Soaring gently into the collection

I have some strange hobbies. Most of them don’t take up much time. My business card collection, for example, continues to exist much as it did when I was 15, only now it's in the basement of my own home, rather than taking up bookshelf space in my highschool-era bedroom between the Bloom County books and Spenser novels. (As an actual working person, I tend to accumulate more business cards than I did at age 15, but I'm not considering the cards strewn around my desk as part of my collection yet.)

But the more relevant hobby (to this column, anyway - it's not really relevant in any other way, shape or form) reared its head over the weekend on a trip to the western edge of Michigan's Upper Peninsula.

I like picking up the tourist guides printed by local chambers of commerce.
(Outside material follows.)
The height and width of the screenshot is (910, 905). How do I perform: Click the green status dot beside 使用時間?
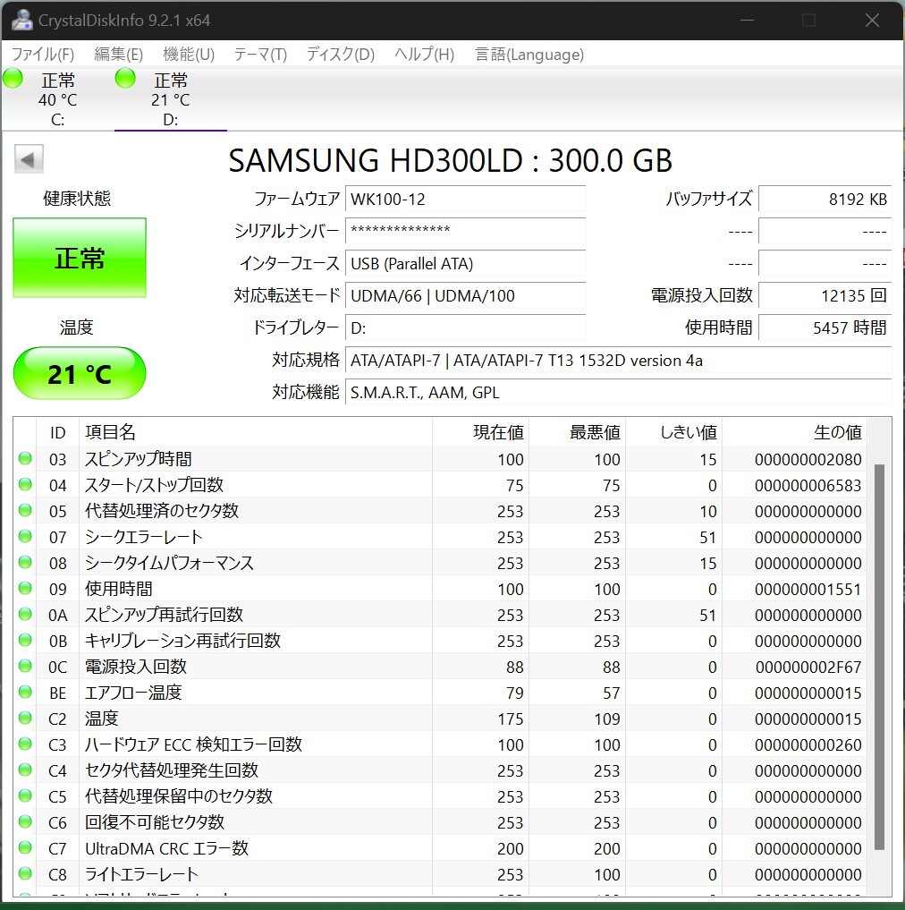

Partly, this is to find interesting stuff to do when you're in a place like Ironwood, Michigan. But more frequently, they provide a great opportunity to peruse some of the most tortured syntax in the history of the English language. Today's entry comes courtesy of the Adventure Guide published by the aforementioned town in Michigan:

On any given day, one may see a pair of Eagles or other Raptors soaring above the hillside of Copper Peak International Ski Flying Hill. Regardless of the direction of the wind, there is always a gentle updraft on the 600 foot landing slope of the only ski flying facility in the Western Hemisphere which enables these birds of prey to capture air under their wings and soar gently above the hillside.
(There are countless other ski flying facilities in the Western Hemisphere, of course, which allow the birds to soar aggressively above their respective hillsides.)